ASSIGNED TASK:
Please reproduce the entries in full. Keep every character the same.

PROVIDED DATA:
[Start of section]

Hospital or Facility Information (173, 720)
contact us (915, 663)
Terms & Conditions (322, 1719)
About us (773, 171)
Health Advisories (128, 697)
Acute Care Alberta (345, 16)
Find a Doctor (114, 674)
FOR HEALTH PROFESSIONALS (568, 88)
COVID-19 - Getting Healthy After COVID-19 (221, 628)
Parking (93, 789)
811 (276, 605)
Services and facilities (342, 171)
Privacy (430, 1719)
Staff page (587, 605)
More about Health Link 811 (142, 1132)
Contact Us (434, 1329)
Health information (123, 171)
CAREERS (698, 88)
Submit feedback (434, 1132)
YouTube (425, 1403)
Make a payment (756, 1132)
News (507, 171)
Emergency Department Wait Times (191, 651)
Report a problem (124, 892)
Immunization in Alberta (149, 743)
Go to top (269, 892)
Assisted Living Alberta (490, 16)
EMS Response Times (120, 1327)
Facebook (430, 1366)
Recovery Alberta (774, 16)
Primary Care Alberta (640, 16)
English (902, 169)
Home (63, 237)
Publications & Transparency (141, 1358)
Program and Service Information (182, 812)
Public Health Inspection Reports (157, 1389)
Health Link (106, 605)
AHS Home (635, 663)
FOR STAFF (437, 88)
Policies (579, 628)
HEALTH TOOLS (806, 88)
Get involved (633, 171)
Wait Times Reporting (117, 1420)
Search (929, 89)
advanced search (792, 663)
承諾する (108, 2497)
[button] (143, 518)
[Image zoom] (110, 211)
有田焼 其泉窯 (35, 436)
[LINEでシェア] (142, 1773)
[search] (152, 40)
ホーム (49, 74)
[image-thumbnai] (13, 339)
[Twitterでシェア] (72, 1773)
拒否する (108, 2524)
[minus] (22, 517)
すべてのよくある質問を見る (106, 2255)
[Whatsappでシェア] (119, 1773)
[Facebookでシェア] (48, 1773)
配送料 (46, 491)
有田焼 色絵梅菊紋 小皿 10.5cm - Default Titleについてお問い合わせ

[End of section]

SOLUTION TO THIS EXERCISE:
Hospital or Facility Information (173, 720)
contact us (915, 663)
Terms & Conditions (322, 1719)
About us (773, 171)
Health Advisories (128, 697)
Acute Care Alberta (345, 16)
Find a Doctor (114, 674)
FOR HEALTH PROFESSIONALS (568, 88)
COVID-19 - Getting Healthy After COVID-19 (221, 628)
Parking (93, 789)
811 (276, 605)
Services and facilities (342, 171)
Privacy (430, 1719)
Staff page (587, 605)
More about Health Link 811 (142, 1132)
Contact Us (434, 1329)
Health information (123, 171)
CAREERS (698, 88)
Submit feedback (434, 1132)
YouTube (425, 1403)
Make a payment (756, 1132)
News (507, 171)
Emergency Department Wait Times (191, 651)
Report a problem (124, 892)
Immunization in Alberta (149, 743)
Go to top (269, 892)
Assisted Living Alberta (490, 16)
EMS Response Times (120, 1327)
Facebook (430, 1366)
Recovery Alberta (774, 16)
Primary Care Alberta (640, 16)
English (902, 169)
Home (63, 237)
Publications & Transparency (141, 1358)
Program and Service Information (182, 812)
Public Health Inspection Reports (157, 1389)
Health Link (106, 605)
AHS Home (635, 663)
FOR STAFF (437, 88)
Policies (579, 628)
HEALTH TOOLS (806, 88)
Get involved (633, 171)
Wait Times Reporting (117, 1420)
Search (929, 89)
advanced search (792, 663)
承諾する (108, 2497)
[button] (143, 518)
[Image zoom] (110, 211)
有田焼 其泉窯 (35, 436)
[LINEでシェア] (142, 1773)
[search] (152, 40)
ホーム (49, 74)
[image-thumbnai] (13, 339)
[Twitterでシェア] (72, 1773)
拒否する (108, 2524)
[minus] (22, 517)
すべてのよくある質問を見る (106, 2255)
[Whatsappでシェア] (119, 1773)
[Facebookでシェア] (48, 1773)
配送料 (46, 491)
有田焼 色絵梅菊紋 小皿 10.5cm - Default Titleについてお問い合わせ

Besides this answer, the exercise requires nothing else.